W Nowym Jorku od rana fatalna
pogoda: wieje silny wiatr, pada deszcz i jest zimno. Trochę jakby dostosowała
się do nastrojów tych, którzy oczekiwali na inny wynik wyborów prezydenckich. Nie
jest on jednak jakimś wielkim zaskoczeniem, wielu komentatorów życia politycznego raczej się
go spodziewało, niektórzy tylko spośród nich, reprezentujący nurt
konserwatywny, liczyli na to, że może jednak w decyzjach wyborców przeważą
względy przede wszystkim merytoryczne.
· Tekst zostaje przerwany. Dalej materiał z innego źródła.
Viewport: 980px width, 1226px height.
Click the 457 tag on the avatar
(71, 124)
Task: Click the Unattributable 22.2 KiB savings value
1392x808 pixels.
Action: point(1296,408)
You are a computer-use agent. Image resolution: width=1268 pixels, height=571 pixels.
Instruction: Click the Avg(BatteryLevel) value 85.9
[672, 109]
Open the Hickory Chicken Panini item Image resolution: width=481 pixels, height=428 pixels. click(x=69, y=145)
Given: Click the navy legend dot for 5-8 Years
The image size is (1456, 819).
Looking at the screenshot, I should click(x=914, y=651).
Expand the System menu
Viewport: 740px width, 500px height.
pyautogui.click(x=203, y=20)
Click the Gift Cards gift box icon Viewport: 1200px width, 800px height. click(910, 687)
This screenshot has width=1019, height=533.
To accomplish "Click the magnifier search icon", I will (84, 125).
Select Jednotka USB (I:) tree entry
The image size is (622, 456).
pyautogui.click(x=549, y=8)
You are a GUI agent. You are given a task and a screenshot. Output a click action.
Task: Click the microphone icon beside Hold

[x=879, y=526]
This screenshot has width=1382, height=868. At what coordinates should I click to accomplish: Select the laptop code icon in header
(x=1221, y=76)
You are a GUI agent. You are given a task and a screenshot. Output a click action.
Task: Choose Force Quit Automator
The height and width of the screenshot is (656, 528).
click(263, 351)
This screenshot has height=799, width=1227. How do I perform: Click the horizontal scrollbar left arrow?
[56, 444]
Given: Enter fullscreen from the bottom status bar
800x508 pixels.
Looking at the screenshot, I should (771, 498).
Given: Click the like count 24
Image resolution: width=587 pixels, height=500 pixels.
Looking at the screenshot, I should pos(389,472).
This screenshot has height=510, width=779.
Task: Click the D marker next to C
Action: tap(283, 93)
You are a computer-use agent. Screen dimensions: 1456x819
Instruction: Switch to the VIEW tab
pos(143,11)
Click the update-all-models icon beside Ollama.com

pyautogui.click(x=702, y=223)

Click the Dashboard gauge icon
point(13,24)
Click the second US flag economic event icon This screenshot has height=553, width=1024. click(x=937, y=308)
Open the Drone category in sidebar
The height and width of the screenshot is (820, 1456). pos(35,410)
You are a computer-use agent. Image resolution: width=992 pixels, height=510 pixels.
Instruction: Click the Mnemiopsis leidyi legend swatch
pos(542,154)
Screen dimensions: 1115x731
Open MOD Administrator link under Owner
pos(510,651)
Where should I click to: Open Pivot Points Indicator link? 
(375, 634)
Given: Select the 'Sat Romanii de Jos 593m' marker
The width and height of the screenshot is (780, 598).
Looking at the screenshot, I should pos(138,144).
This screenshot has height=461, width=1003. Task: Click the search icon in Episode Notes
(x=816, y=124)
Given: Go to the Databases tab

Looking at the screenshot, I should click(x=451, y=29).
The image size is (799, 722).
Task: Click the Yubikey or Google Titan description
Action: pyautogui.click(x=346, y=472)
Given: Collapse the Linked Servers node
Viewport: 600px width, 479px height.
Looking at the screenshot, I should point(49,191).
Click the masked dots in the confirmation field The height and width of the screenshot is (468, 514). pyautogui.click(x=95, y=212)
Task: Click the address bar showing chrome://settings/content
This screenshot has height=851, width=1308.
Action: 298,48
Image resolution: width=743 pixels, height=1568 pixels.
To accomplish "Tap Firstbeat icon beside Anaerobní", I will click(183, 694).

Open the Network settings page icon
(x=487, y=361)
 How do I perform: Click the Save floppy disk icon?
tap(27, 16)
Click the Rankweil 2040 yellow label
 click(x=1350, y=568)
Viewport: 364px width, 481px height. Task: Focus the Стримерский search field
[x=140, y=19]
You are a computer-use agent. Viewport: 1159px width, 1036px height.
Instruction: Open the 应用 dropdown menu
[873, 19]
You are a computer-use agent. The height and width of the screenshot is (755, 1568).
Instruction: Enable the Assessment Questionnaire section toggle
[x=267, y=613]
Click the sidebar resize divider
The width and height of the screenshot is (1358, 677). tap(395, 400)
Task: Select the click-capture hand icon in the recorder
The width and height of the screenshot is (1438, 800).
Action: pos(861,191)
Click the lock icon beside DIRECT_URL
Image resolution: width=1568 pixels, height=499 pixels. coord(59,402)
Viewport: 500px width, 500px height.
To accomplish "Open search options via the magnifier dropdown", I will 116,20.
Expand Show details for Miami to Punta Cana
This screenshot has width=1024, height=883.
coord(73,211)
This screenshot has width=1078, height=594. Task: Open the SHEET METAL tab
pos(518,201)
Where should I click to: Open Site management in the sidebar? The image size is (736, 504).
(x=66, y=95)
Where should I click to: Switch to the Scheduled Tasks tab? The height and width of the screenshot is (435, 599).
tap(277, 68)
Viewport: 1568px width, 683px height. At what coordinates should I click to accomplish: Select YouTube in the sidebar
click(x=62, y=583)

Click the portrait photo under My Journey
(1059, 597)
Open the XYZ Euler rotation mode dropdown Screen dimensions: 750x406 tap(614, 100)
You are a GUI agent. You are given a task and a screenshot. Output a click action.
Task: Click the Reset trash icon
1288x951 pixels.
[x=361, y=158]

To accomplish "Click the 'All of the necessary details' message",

Tymczasem znów ogromna większość
Afro-Amerykanów (4 lata temu było to aż 95%) zagłosowała za obecnym
prezydentem. W ten sposób zaprezentowali w praktyce (choć zapewne nie wszyscy) rasistowskie
w gruncie rzeczy preferencje swoich decyzji, i nie zawsze był to rasizm „pozytywny” – a więc trochę taki à rebours, z którym
mamy do czynienia w przypadku głosowania za danym kandydatem ze względu na to, że posiada on ten sam
kolor skóry – nie jeden raz bowiem dał o sobie znać także rasizm „negatywny”,
ponieważ odniosłem wrażenie, po wysłuchaniu wywiadów ze zwykłymi wyborcami, że wielu Afro-Amerykanów głosowało przeciwko Romneyowi głownie ze względu
na to, że jest biały (albo, że jest bogaty), a więc, że "nie jest nasz", mimo że w sferze wartości
moralnych jest on bliższy wielu czarnym obywatelom Ameryki niż prezydent Obama
znany z forsowania bardzo liberalnych ustaw obyczajowych. Podobną postawę, w
mniejszym jednak stopniu, prezentują Latyno-Amerykanie, choć przecież większość
z nich to katolicy, a więc teoretycznie powinni popierać tego kandydata, które
sprzeciwia się aborcji, redefiniowaniu pojęcia rodziny, legalizowaniu małżeństw
homoseksualnych itp. Moim zdaniem o porażce Romneya zdecydowała również bardzo zachowawcza
postawa szefów partii republikańskiej, którzy za każdym razem boją się postawić na kandydata
bardziej wyrazistego, przez co nominację zdobywa polityk dość przeciętny, mało charyzmatyczny, niezdolny
do zaprezentowania porywającej i spójnej wizji programowej. Jestem ciekaw, czy
kiedykolwiek kandydatem na prezydenta zostanie jakiś katolik, nienależący
jednak do liberalnego skrzydła. Sam byłbym w stanie wskazać takie postacie z
amerykańskiego życia publicznego, będące gorliwymi katolikami, które świetnie
nadawałyby się na prawdziwych mężów stanu. Na razie funkcje prezydenta Stanów
Zjednoczonych będzie sprawował przez kolejne cztery lata człowiek, w którym
cała postępowa lewica, nie tylko ta amerykańska, pokłada nadzieję, że odeśle do
lamusa historii tradycyjny model społeczeństwa opartego na takich filarach jak rodzina i
religia. Myślę, jednak, że te nadzieje, inaczej niż w Europie, tak szybko
jednak w USA się nie spełnią.
P.S. Muszę skorygować słowa o pogodzie w Nowym Jorku. Jest co raz gorzej. Właśnie zaczął padać śnieg!
P.S. Muszę skorygować słowa o pogodzie w Nowym Jorku. Jest co raz gorzej. Właśnie zaczął padać śnieg!